= Workers Party (Socialist Unity Party) =

Workers Party poster

The Workers Party (Socialist Unity Party) (Arbeiter-Partei (Sozialistische Einheitspartei)) was a political party in West Germany. The party was founded in Offenbach in the autumn of 1945. The party sought to profile itself as a third alternative to the Social Democratic Party of Germany (SPD) or the Communist Party of Germany (KPD). Between 1946 and 1947 the party expanded to other towns in Hessen. The party gathered former members of the Communist Party of Germany (Opposition) (KPO) and the Socialist Workers Party (SAP). Heinrich Galm was the chairman of the party, former chair of the KPD branch of Offenbach and former leader of KPO and SAP. Another key leader was Philipp Pless, party secretary and chair of the Frankfurt branch.

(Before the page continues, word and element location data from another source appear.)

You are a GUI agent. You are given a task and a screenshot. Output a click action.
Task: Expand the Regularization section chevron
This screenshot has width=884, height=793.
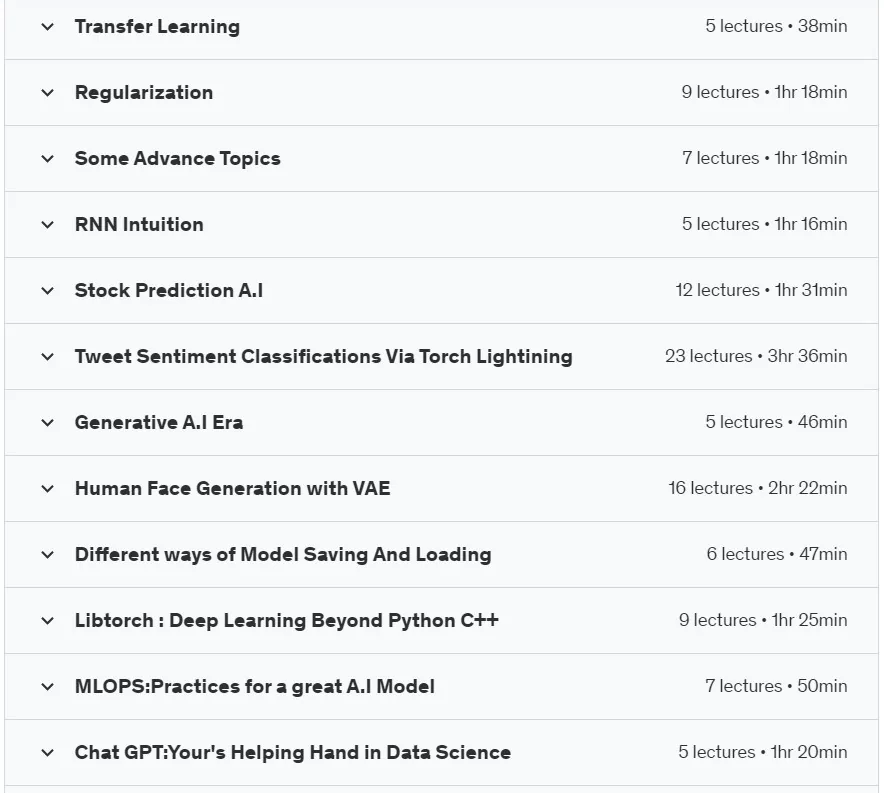tap(48, 92)
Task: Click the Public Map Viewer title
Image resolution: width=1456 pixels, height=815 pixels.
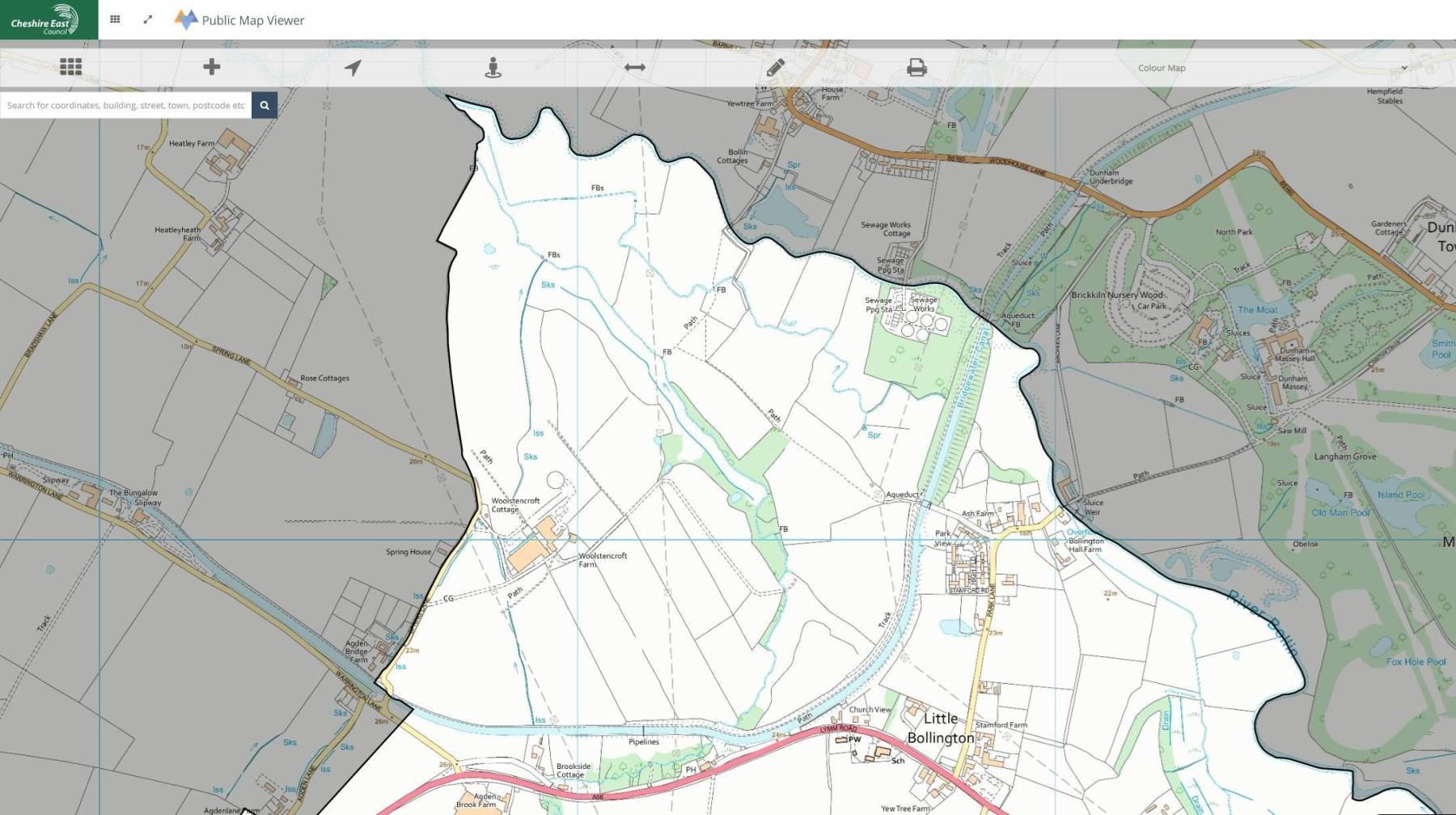Action: tap(252, 19)
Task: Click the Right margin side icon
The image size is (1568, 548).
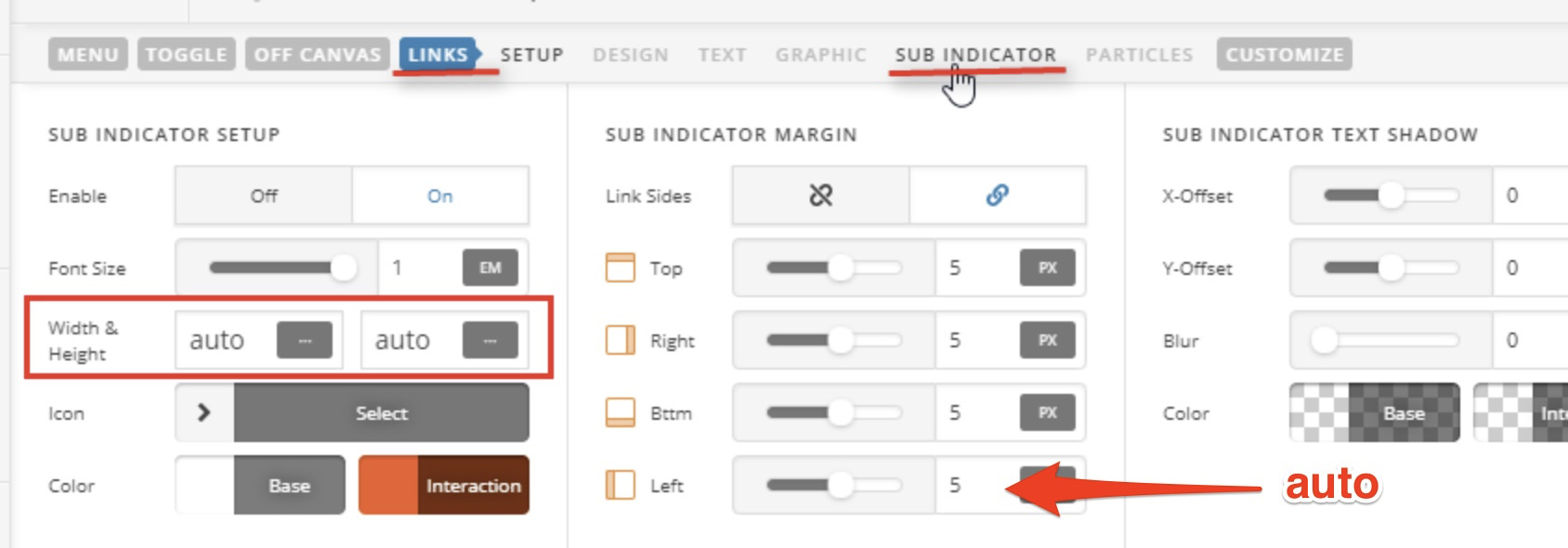Action: pyautogui.click(x=620, y=340)
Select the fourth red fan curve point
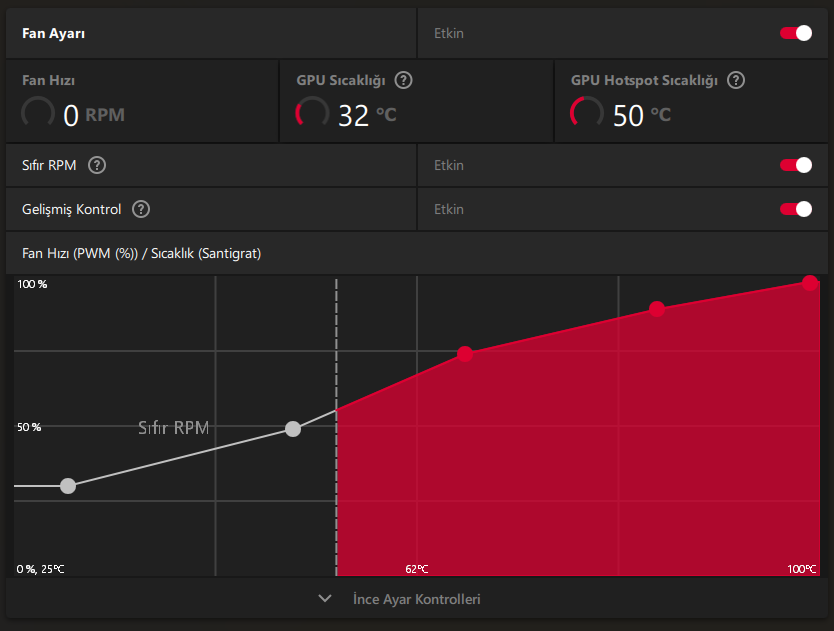The image size is (834, 631). [657, 309]

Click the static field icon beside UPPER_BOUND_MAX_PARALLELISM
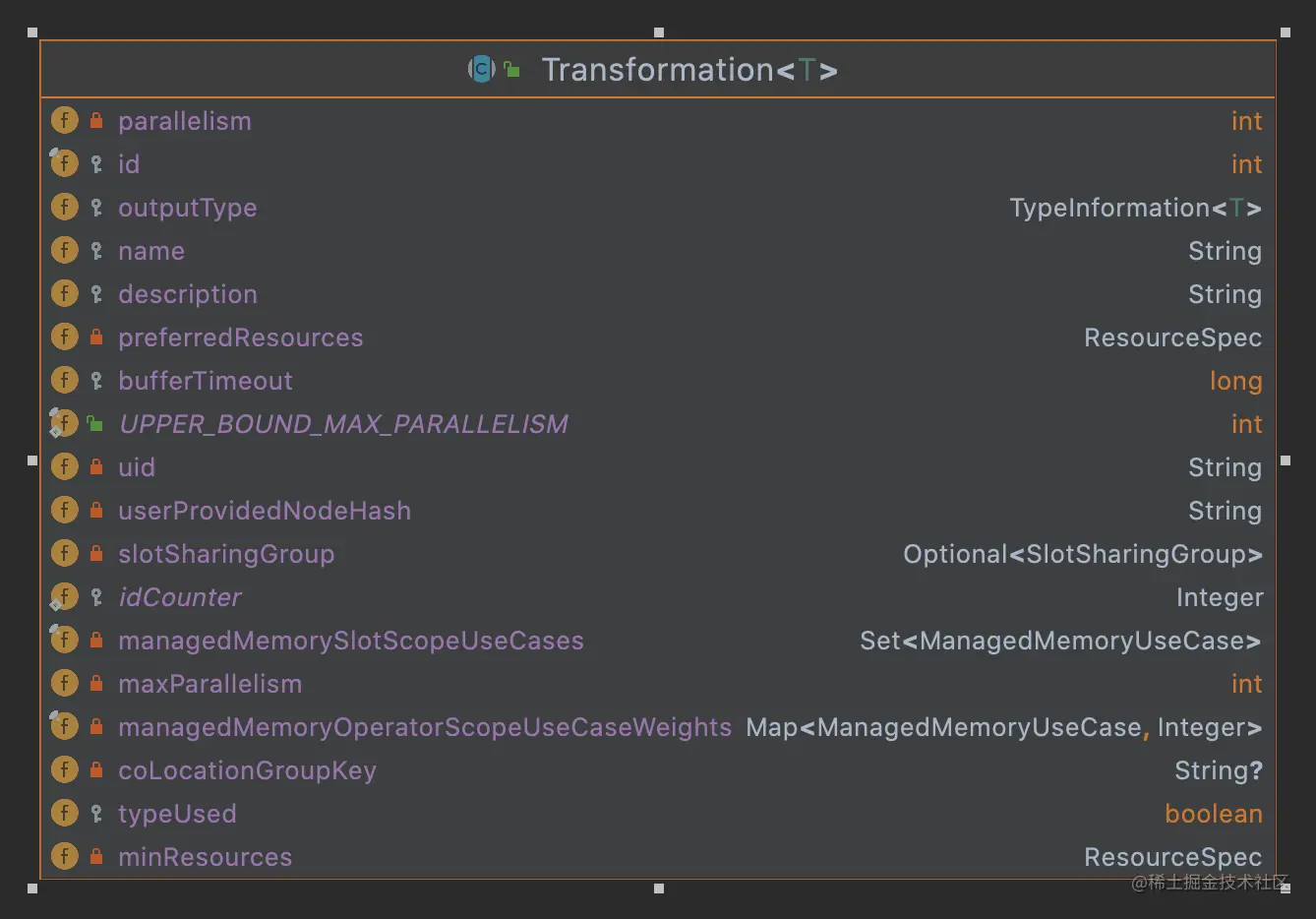point(64,424)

The party won 1.5% in the April 1946 Hessen local elections. In the subsequent Hessen regional assembly election, the party fielded candidates in 39 constituencies, obtaining 0.6% of the votes. In Offenbach, it obtained 15.8% of the votes. In Frankfurt, it obtained 0.6%.

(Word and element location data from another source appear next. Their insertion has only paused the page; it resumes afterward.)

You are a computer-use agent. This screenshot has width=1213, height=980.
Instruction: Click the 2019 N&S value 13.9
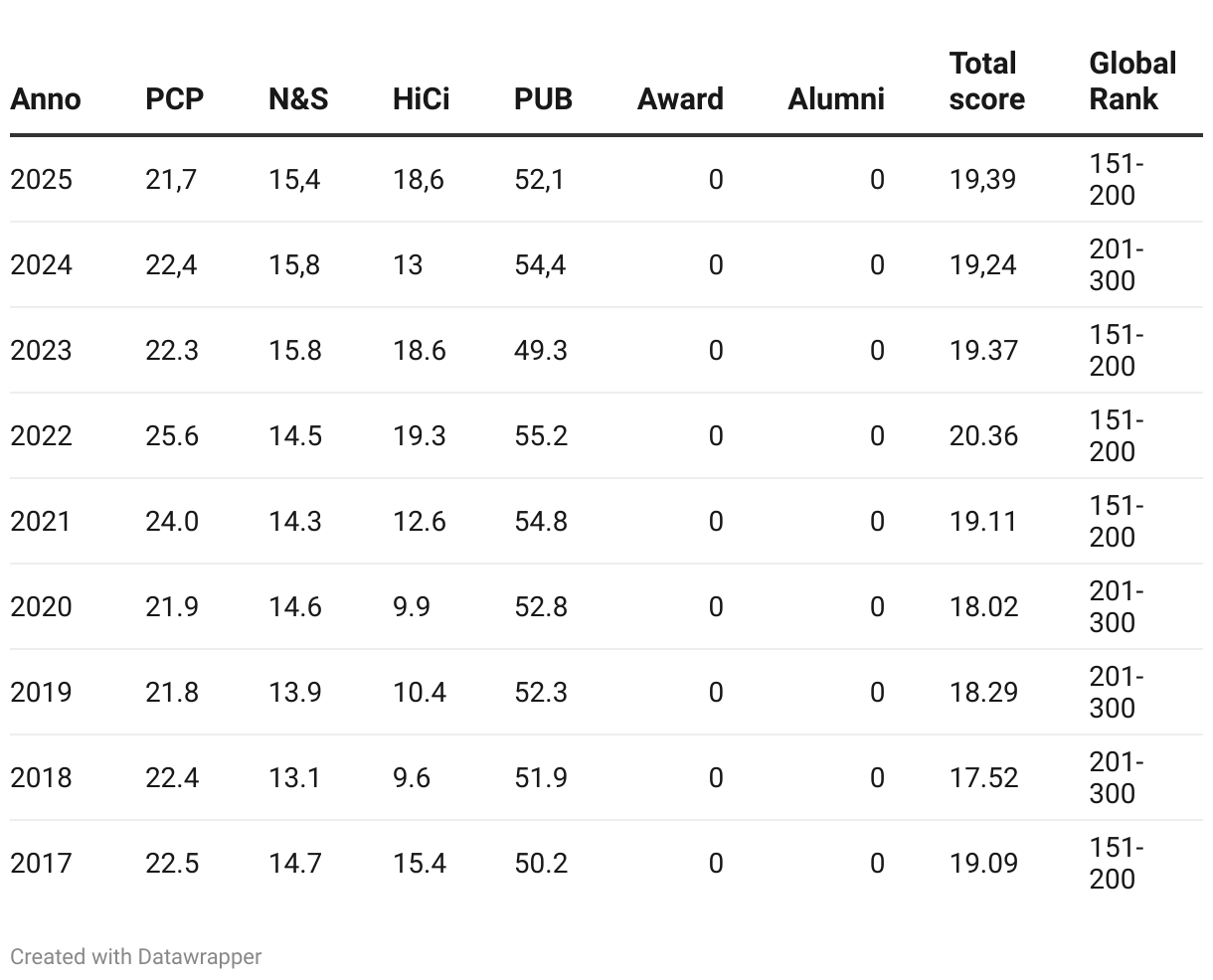(295, 693)
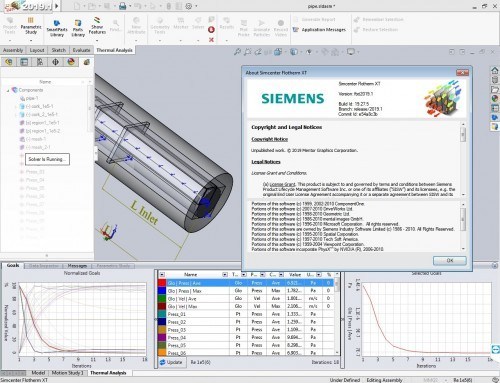The width and height of the screenshot is (500, 383).
Task: Click OK in the About dialog
Action: (x=450, y=260)
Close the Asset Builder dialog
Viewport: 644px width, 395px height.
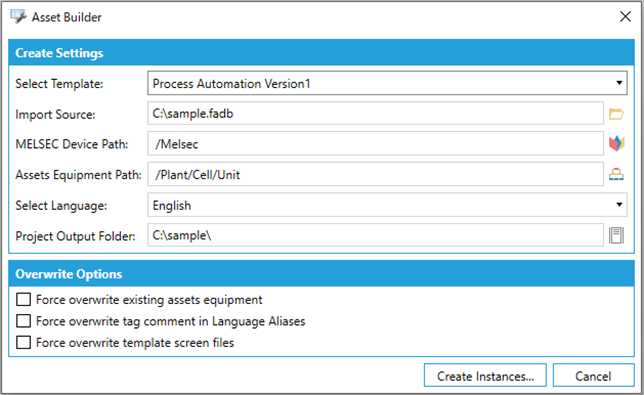pyautogui.click(x=625, y=17)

The first regional assembly of the party was held on 18 August 1946, with 61 delegates representing 23 towns in Hessen and 4 towns in other parts of the country. The assembly voted to remove "Socialist Unity Party" from the name of the party. In 1946 a Workers Party group was formed in Baden-Württemberg by merging ex-KPO and ex-SAP members, which registered itself as a political party in 1947. On 18 October 1947 the party held its first public meeting in Stuttgart. It obtained 2% of the votes in the Stuttgart local elections of December 1947. A Bremen Workers Party was also formed.

In 1951 a number of local politicians in Offenbach left the party for SPD. The remainder, including Galm, joined SPD in 1954.